Talk Date and Time: November 10, 2022 at 04:00 pm - 04:45 pm EST followed by 10 minutes of Q&A on Zoom and IRB-5105
Topic: Hierarchical Bayesian Bandits
Abstract:
Exploration-exploitation trade-off is a fundamental online learning problem, between taking exploration actions that lead to learning a better model, and taking exploitation actions that leverage it. A multi-armed bandit arose as a de-facto standard approach to solving this problem, with many successful applications in practice. In this talk, we extend bandit algorithms to complex decision problems represented by hierarchical Bayesian models. This extension leads to simple and natural algorithms for multi-task, meta-, and federated learning.
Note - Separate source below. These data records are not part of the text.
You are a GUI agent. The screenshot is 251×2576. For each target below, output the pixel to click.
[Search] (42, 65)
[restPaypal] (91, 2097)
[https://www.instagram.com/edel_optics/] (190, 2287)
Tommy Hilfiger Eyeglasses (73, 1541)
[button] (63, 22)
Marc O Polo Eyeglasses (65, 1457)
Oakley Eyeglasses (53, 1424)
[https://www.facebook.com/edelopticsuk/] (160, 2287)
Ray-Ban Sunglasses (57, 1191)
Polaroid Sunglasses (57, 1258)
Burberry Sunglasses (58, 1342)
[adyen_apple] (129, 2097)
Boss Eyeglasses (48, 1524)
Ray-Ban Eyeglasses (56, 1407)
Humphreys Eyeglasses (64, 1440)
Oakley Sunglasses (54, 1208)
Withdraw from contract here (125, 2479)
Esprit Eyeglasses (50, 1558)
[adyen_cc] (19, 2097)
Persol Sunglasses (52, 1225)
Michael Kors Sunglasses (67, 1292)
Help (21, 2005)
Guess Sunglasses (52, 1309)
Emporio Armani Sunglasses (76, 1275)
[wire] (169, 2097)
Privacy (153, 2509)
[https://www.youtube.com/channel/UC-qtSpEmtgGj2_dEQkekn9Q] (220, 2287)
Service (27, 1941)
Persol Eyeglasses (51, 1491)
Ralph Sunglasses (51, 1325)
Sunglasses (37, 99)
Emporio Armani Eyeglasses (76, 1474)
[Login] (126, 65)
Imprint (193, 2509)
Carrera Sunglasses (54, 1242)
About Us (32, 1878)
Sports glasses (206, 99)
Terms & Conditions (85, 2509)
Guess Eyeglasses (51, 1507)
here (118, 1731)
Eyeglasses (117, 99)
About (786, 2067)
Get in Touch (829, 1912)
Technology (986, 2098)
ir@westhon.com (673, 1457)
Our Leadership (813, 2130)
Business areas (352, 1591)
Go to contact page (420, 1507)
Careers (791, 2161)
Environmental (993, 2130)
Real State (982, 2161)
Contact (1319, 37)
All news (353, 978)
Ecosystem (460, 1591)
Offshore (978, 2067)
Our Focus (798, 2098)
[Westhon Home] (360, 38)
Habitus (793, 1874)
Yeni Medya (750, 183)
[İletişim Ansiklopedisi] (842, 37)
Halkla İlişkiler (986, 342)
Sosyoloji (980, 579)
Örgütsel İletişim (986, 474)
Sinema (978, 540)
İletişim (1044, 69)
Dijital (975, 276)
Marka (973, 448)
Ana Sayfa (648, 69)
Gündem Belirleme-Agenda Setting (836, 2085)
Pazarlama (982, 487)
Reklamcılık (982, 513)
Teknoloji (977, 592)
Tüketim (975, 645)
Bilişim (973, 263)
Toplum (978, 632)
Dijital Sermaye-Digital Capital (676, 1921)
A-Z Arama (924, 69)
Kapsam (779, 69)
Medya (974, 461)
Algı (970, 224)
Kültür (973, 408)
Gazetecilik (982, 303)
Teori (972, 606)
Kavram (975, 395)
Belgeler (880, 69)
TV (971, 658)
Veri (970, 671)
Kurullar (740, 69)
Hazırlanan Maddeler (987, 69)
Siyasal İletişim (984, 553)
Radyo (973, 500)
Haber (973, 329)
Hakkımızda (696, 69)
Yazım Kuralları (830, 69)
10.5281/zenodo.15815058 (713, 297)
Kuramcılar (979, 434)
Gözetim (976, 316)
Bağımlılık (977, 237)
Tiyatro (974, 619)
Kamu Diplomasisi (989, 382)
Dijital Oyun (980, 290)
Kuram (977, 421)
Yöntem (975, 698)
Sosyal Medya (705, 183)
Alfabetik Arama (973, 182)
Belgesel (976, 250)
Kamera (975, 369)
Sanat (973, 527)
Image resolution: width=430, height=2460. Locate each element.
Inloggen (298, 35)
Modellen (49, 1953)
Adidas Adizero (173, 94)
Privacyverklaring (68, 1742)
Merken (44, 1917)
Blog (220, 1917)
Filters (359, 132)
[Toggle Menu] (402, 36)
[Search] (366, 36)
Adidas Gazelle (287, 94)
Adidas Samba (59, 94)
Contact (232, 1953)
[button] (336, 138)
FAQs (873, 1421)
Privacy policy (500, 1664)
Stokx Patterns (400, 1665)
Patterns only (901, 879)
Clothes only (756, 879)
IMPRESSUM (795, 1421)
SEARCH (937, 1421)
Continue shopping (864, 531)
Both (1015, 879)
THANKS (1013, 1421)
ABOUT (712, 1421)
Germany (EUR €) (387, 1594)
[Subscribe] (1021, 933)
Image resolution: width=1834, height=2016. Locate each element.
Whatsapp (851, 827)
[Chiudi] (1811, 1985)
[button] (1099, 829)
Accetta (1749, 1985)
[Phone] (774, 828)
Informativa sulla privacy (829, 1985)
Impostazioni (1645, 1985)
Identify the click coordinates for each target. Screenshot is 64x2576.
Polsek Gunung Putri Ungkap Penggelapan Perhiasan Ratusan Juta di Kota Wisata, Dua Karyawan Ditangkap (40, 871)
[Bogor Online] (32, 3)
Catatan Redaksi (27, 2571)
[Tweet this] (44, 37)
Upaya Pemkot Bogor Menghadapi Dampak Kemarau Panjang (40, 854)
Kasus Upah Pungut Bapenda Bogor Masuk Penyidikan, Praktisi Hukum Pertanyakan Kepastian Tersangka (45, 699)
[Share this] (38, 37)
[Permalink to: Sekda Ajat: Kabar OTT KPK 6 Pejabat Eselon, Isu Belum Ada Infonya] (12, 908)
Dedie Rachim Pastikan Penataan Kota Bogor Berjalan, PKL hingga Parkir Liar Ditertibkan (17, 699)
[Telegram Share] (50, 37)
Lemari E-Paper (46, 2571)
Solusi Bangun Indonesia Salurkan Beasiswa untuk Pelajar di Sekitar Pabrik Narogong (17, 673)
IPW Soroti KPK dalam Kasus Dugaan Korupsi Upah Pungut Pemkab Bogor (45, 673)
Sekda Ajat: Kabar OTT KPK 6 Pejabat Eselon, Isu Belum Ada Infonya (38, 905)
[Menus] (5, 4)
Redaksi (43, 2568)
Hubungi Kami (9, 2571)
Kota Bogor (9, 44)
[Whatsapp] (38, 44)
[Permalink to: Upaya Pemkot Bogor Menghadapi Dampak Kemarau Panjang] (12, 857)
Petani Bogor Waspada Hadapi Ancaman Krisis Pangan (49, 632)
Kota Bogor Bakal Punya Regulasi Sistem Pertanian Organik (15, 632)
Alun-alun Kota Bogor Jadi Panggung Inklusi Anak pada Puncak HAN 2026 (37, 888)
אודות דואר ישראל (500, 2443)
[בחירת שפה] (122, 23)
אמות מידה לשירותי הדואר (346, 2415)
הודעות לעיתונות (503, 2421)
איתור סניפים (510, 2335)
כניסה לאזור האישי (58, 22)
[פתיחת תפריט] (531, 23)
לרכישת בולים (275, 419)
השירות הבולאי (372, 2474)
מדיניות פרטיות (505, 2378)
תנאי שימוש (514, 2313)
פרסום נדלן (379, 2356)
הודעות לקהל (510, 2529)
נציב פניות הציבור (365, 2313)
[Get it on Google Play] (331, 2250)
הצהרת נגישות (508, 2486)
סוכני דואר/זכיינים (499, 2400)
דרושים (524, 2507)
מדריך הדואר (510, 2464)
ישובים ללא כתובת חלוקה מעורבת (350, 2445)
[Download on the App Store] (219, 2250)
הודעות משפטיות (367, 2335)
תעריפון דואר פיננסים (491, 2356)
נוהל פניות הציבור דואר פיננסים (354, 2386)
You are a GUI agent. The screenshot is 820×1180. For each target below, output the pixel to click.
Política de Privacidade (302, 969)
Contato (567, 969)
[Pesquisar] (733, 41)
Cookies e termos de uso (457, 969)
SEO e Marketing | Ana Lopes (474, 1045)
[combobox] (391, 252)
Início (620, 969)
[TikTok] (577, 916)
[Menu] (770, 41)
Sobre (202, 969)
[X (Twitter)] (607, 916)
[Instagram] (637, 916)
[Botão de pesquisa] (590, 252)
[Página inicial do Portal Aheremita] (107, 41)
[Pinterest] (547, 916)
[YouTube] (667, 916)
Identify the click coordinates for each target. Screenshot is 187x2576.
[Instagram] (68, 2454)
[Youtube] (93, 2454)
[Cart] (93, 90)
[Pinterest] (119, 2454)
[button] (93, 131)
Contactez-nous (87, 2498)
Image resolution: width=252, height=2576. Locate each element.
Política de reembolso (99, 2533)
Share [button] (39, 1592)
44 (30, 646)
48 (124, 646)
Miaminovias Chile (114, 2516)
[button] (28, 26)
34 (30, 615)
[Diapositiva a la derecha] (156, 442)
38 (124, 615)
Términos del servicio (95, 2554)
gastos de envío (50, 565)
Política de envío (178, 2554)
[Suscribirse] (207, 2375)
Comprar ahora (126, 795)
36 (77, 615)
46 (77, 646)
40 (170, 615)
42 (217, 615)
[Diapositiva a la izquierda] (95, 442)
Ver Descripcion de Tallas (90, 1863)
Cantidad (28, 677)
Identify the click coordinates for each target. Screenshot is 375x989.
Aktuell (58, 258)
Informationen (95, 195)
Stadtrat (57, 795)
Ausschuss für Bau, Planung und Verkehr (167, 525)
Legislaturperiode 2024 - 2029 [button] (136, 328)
The algorithms can be implemented as analyzed, work well in practice, and their analyses reflect improvements due to the structure.
Bio:
I am a Principal Scientist at Amazon AWS AI Labs, where I propose, analyze, and apply algorithms that learn incrementally, run in real time, and converge to near-optimal solutions as the number of observations increases. Most of my recent work focuses on designing bandit algorithms for structured real-world problems. I made several fundamental contributions to the field of multi-armed bandits. My earlier work focused on structured bandit problems with graphs, submodularity, semi-bandit feedback, and low-rank matrices. This culminated in my work on online learning to rank, where we design bandit algorithms that handle both combinatorial action sets and partial feedback. These algorithms are simple, theoretically sound, robust, and remain the state of the art. My recent work also involves follow-the-perturbed-leader exploration, which can be analyzed up to generalized linear bandits and applied to neural networks; latent bandits, which can be combined with offline graphical models; and even learning of bandit algorithms from logged data.